Sentiment d’être devenu(e) insensible

— Maître, pourquoi ai-je parfois le sentiment d’être devenu(e) insensible ?

— Nous passons notre vie à poser des cloisons, ériger des murailles, et couler des chapes sur l’inconsolable, pour pouvoir continuer à avancer debout. Nous passons notre vie à conforter la conception individualiste d’une société malade en renforçant des concepts clivants : ego, identité, couple, famille, pays, race, genre. Nous passons notre vie à nous individualiser et à nous éloigner d’une « source » originelle dont nous sommes issus. Cette source dont notre ego et nos carapaces nous isolent.

— Mais alors, comment guérir de cet inconsolable, ces blessures ?

— Nous ne guérissons jamais vraiment de nos blessures, nous les enfermons, ou au mieux nous les dépassons par l’atteinte d’un autre niveau de conscience. Le surpassement de toute blessure nécessite l’atteinte d’un niveau de conscience plus élevé que celui dans lequel nous avons été blessés. L’atteinte de cette nouvelle conscience implique une introspection que seuls ceux qui sont prêts à « aller au front », et à « toucher le fond » pourront entamer. Et cela démarre souvent par l’atteinte d’un degré inacceptable, insupportable, de souffrance.

C’est, enfin, décider d’attaquer à la pioche la chape qu’ils ont coulée sur leurs traumatismes. C’est un parcours de guerrier fou, de sage malade. Un truc dans lequel tu te jettes corps et âme, pour aller au combat avec tes démons les plus enfouis, et avec ton soi. C’est entamer une destruction de toutes les couches de protection, carapaces, boucliers, pour reprendre contact avec « l’enfant intérieur », originel, en nous.

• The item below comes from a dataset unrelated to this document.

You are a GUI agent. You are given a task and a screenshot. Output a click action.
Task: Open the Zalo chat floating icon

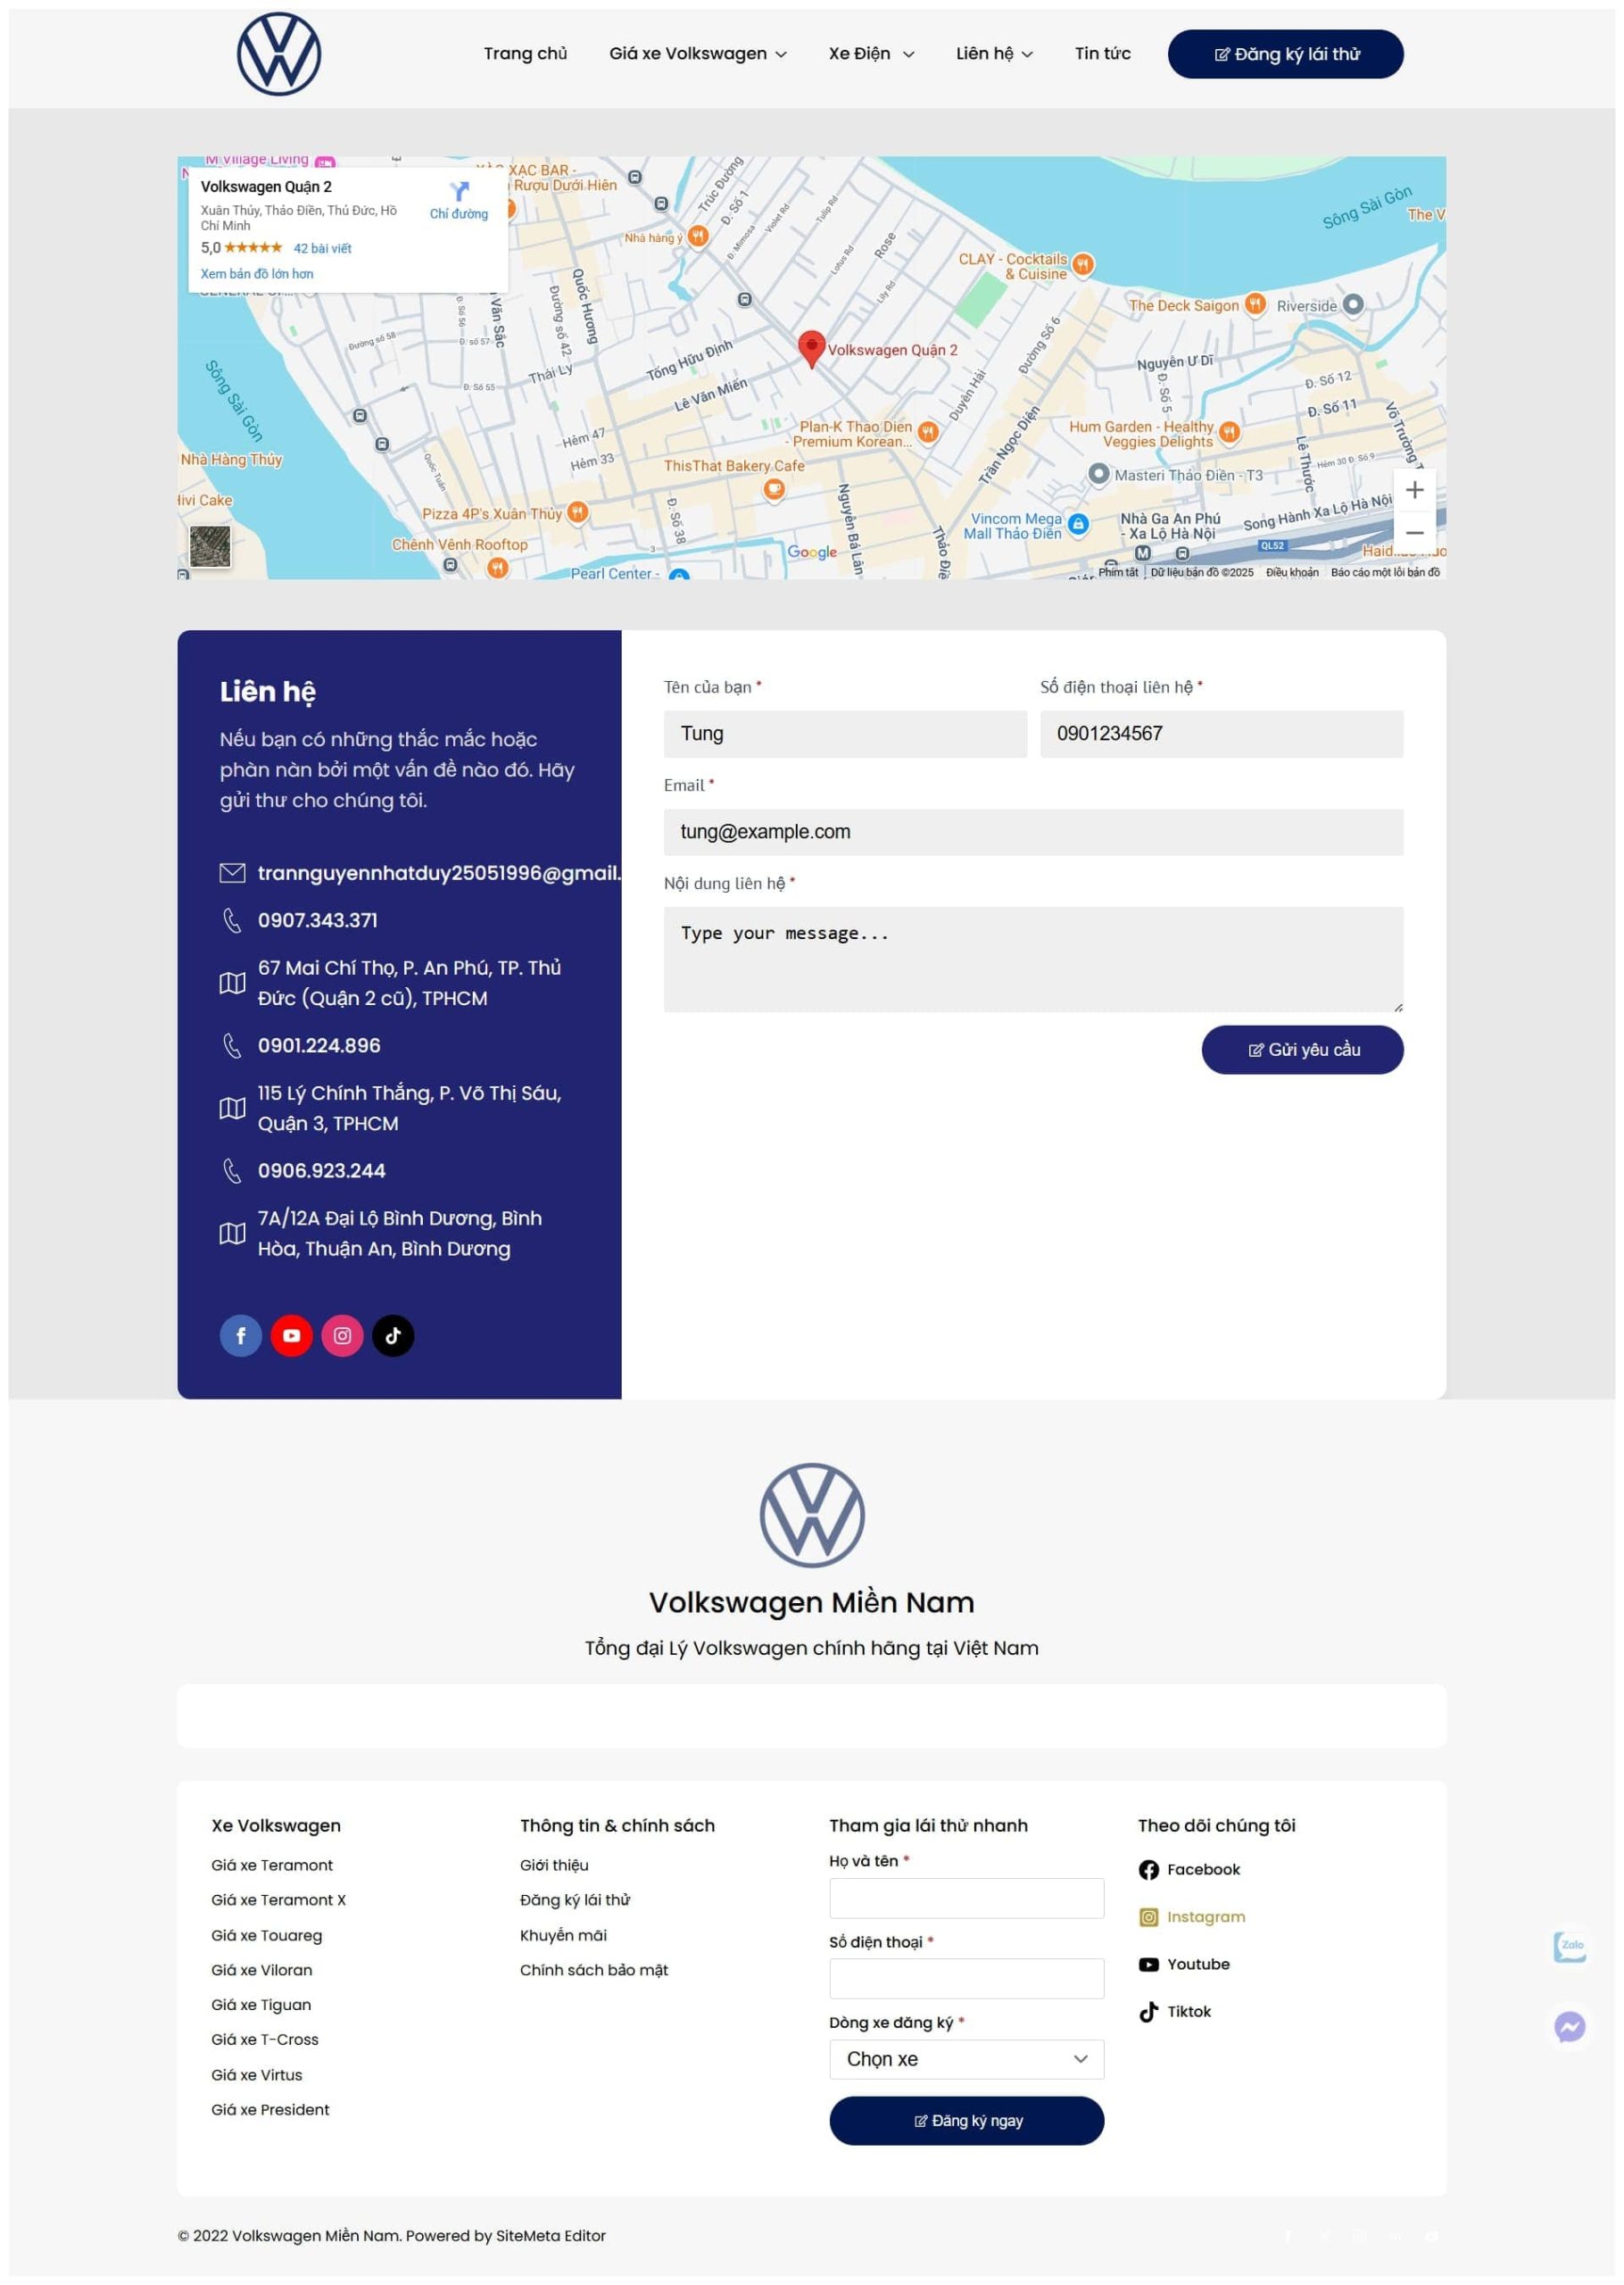1569,1946
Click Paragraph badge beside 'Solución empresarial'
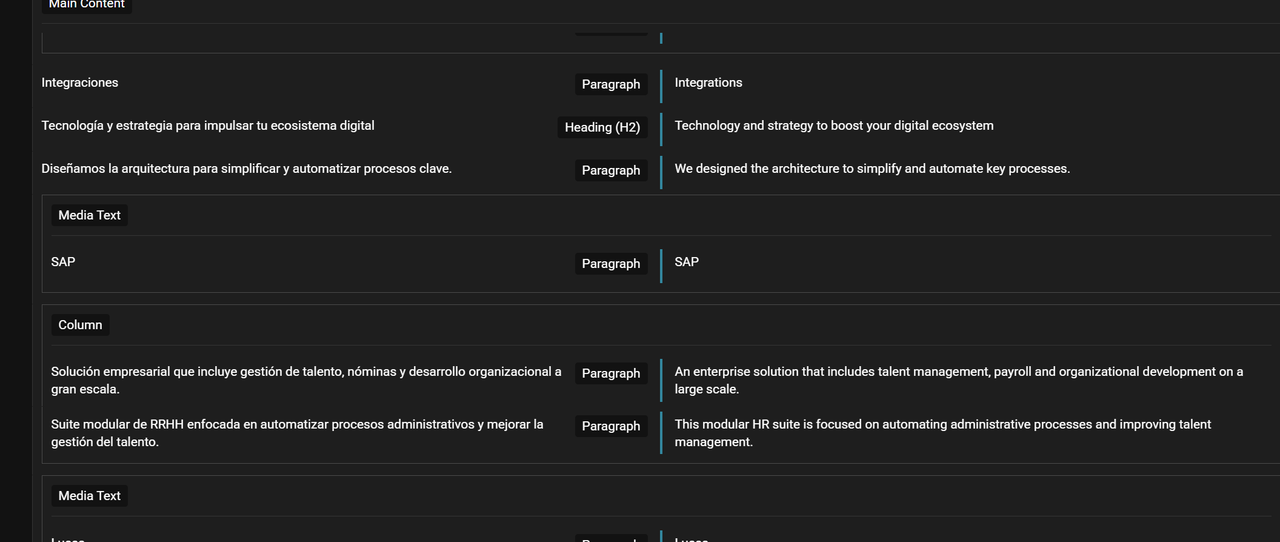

A chaque âge se forme sa conviction rassurante, sécurisante, protectrice, comme un parapluie ou un bouclier contre le vent. Alors on pense année après année le renforcer de ses expériences, le solidifier. Vient alors le jour où il nous est soudainement lourd, lourd, lourd de convictions et de certitudes, où l’on apprend le poids du superflu. Et vient avec lui le sentiment qu’il faut s’alléger et se laisser porter par le vent, noyer par la pluie, évaporer par le soleil.